Il faut relire le Victor Hugo roumain, Michael Kogalniceanu, qui a écrit en 1835 « L’histoire, les mœurs et la langue des Cigains, connus en France sous le nom de Bohémiens ». S’il s’intéresse à la culture des Tigani, dénonce l’esclavage et, ce faisant, mène une violente critique de la société féodale, il contribue à installer les poncifs dont les Tsiganes souffrent encore aujourd’hui. Un passage le montre, où il parle des Tsiganes « Laiessi » : « La plupart d’entre eux ne se nourrissent que de vols et de dépravations : quoique très adroits dans tout ce qu’ils entreprennent, ils travaillent fort peu : ils passent des jours à dormir, et les nuits à aller à la maraude. » Sinon, il aligne les lieux communs. Les Cigains vivent depuis toujours en nomades, leurs enfants vont nus et désertent l’école, leurs filles n’ont pas de moralité et leurs femmes mendient en exhibant leurs enfants pour apitoyer les chrétiens… Tout en plaidant pour leur émancipation et leur « civilisation », cette humaniste convaincu consolide l’archétype du Tsigane, figure venue d’ailleurs, à la fois déracinée, pathétique et dangereuse, arrivant même à imposer l’idée d’un nomadisme généralisé, alors que l’immense majorité des communautés roms roumaines n’ont jamais bougé depuis leur installation il y a plusieurs siècles…

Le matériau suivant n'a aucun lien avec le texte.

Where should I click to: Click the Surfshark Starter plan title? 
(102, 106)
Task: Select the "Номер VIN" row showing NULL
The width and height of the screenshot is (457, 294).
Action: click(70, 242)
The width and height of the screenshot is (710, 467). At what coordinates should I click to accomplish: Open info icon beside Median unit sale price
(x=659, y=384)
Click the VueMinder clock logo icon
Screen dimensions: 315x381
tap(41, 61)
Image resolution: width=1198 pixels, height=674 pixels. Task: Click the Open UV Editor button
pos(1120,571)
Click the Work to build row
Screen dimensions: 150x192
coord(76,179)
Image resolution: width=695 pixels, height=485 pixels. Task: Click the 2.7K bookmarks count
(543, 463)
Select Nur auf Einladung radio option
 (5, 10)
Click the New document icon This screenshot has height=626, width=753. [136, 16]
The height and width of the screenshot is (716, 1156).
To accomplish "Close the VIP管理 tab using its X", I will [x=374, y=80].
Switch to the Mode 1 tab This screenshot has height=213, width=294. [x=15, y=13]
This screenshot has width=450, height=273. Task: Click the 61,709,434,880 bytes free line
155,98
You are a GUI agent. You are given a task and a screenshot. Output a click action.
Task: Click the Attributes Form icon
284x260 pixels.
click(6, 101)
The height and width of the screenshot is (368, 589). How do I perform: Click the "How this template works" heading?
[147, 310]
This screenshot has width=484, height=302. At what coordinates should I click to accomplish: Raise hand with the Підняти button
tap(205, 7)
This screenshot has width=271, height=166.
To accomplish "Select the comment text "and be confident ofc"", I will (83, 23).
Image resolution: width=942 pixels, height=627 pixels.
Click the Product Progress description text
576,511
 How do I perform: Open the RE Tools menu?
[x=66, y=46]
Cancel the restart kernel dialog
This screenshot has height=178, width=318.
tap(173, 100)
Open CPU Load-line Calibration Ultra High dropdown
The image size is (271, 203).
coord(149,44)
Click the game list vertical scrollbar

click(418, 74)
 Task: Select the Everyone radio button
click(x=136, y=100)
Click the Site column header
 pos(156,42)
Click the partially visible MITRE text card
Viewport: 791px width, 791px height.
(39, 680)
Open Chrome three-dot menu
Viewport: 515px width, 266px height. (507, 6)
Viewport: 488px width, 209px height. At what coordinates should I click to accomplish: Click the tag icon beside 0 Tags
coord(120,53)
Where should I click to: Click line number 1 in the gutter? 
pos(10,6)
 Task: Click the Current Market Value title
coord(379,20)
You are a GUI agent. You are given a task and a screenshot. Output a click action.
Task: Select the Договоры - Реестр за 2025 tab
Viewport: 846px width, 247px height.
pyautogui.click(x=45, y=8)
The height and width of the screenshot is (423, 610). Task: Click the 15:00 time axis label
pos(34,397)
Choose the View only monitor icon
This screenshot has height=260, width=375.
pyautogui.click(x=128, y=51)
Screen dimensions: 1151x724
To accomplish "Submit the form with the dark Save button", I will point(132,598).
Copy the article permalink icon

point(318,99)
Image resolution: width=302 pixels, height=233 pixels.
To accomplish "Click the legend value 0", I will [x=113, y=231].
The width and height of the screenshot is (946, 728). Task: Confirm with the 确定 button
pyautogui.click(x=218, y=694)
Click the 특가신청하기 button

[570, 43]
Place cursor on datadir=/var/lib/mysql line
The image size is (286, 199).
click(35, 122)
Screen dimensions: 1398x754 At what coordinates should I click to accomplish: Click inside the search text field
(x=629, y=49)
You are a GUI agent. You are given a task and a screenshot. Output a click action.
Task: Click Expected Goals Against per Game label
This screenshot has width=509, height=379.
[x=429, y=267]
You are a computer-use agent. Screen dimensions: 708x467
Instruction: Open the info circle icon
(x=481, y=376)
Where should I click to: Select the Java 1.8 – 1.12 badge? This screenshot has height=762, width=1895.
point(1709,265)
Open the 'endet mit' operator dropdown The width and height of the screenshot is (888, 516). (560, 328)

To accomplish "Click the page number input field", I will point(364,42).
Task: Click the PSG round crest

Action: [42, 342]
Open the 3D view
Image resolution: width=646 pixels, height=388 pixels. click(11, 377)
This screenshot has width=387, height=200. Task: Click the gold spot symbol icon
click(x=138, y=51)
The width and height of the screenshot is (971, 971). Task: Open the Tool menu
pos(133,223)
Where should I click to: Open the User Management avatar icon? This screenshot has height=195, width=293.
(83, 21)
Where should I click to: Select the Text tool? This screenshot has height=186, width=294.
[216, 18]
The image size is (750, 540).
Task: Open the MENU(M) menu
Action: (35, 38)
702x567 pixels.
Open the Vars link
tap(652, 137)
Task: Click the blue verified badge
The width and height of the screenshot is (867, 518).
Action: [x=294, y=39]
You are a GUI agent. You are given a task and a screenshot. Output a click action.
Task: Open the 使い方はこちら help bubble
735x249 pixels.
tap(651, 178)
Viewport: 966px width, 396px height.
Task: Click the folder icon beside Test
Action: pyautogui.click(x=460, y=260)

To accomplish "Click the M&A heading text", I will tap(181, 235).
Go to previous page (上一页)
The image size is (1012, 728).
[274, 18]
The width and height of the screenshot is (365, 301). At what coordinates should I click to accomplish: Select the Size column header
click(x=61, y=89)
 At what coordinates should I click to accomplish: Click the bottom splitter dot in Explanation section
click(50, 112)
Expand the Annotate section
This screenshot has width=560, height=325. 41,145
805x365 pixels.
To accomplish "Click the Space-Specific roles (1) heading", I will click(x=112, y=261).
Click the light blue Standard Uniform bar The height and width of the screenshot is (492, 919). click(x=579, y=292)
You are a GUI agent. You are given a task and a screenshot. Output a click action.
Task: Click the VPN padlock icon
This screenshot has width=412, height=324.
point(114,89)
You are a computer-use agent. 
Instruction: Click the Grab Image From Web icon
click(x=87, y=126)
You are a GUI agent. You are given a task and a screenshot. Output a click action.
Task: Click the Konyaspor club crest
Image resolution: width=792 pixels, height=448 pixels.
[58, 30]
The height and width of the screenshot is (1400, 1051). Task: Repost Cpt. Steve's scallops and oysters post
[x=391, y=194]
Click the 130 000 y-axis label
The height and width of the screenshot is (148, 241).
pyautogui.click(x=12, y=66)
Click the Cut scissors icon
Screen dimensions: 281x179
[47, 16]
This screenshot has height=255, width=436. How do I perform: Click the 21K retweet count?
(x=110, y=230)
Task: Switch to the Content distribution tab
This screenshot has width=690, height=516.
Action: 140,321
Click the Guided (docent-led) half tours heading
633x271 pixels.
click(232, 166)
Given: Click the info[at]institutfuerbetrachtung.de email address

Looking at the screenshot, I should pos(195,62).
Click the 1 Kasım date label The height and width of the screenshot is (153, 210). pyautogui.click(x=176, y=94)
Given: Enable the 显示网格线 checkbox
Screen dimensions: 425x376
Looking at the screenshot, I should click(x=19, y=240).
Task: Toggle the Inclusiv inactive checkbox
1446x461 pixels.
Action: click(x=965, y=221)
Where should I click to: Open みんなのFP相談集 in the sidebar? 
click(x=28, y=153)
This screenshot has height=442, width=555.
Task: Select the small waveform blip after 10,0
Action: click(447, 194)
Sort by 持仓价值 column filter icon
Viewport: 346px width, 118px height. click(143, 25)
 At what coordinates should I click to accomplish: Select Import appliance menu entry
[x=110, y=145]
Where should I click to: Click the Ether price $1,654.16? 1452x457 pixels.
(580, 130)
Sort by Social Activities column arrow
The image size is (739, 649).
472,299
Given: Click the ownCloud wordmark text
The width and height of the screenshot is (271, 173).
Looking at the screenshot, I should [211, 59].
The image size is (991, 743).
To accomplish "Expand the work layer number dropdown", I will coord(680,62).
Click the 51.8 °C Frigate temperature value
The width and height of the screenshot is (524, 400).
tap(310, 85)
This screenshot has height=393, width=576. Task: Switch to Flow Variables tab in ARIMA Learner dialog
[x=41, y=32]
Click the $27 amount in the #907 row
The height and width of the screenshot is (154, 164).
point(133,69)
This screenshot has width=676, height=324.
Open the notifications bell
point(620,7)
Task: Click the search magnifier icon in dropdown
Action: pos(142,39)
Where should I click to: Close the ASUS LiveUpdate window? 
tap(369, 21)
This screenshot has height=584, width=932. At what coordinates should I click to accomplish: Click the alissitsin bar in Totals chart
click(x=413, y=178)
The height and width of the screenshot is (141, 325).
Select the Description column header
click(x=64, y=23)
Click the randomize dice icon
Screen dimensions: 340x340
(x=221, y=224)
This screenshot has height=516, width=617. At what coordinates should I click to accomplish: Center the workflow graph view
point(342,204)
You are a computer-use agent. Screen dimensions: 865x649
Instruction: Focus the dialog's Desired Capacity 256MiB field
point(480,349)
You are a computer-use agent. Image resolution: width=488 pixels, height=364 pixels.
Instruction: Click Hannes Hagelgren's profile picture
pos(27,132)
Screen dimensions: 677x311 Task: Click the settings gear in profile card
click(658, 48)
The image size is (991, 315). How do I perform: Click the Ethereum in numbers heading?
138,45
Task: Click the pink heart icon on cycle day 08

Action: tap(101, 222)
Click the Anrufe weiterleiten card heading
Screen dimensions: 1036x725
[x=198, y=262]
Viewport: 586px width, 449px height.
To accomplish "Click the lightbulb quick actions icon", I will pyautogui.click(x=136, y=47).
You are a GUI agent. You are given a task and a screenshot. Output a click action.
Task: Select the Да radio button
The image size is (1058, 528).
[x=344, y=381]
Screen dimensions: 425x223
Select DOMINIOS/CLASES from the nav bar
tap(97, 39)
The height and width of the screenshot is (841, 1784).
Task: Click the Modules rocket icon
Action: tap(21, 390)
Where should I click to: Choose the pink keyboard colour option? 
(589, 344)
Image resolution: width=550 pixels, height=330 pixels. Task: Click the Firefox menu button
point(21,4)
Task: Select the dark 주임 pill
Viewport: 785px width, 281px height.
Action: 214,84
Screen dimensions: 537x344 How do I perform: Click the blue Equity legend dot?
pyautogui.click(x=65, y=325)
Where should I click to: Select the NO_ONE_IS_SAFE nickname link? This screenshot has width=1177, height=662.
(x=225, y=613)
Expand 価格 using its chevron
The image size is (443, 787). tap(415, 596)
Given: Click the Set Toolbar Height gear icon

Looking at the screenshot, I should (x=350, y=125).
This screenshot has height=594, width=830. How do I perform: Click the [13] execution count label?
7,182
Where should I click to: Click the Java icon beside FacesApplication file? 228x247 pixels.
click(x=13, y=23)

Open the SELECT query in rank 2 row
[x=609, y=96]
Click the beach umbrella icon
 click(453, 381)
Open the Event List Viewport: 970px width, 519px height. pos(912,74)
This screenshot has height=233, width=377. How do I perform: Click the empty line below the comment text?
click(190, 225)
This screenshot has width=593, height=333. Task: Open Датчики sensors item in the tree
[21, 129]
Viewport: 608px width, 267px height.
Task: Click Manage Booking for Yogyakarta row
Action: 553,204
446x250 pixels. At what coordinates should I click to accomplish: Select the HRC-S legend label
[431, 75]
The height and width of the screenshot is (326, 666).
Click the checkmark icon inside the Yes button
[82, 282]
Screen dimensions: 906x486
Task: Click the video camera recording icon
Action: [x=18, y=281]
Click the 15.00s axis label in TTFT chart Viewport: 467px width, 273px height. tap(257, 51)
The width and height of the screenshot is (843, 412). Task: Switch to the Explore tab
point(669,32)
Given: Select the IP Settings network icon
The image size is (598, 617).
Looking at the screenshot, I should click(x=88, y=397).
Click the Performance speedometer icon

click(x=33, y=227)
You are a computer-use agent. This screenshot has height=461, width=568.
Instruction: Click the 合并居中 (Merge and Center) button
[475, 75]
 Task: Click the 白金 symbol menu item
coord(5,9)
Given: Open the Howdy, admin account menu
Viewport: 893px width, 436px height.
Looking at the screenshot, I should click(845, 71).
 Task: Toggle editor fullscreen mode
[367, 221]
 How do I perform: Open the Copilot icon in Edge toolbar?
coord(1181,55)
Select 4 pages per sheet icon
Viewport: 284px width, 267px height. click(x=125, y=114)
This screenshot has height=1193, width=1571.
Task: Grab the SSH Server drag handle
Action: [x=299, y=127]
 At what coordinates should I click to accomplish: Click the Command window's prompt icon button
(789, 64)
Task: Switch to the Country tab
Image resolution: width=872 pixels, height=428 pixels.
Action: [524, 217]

Pendant la seconde guerre mondiale, il ne fait pas bon être Tsigane en Roumanie…
En octobre 1940, la junte fasciste de Ion Antonecu écarte le roi Carol et s’allie à Hitler. Les Juifs et plus de 30 000 Tsiganes catégorisés comme « nomades » sont déportés en Transnitrie. Beaucoup y mourront…
gitans l’holocauste oublié par laatcho
Les Roms pendant le communisme
Et sous le régime communiste, qui va durer 45 ans ?
Officiellement, les communistes ne mènent pas de politique spécifique vis-à-vis des Tsiganes, puisqu’ils ne reconnaissent pas l’existence des minorités (en tout cas à partir des années 1950). Néanmoins, certains groupes roms, comme leurs voisins paysans, subissent la politique de prolétarisation forcée menée par le régime : déplacement de villages, installation de familles en immeuble dans de gros bourgs provinciaux qui deviennent alors des villes etc. Certains roms deviennent ouvriers spécialisés, fonctionnaires, voire policiers, d’autres travaillent sans qualification dans l’industrie ou les fermes collectives, d’autres encore maintiennent une subsistance basée sur le travail agricole journalier et la micro-culture. Là encore, les situations sont très variables, certains ont connu une ascension sociale considérable durant la période communiste, d’autres ont continué de vivre en bas de l’échelle, comme nombre de leurs voisins roumains et hongrois.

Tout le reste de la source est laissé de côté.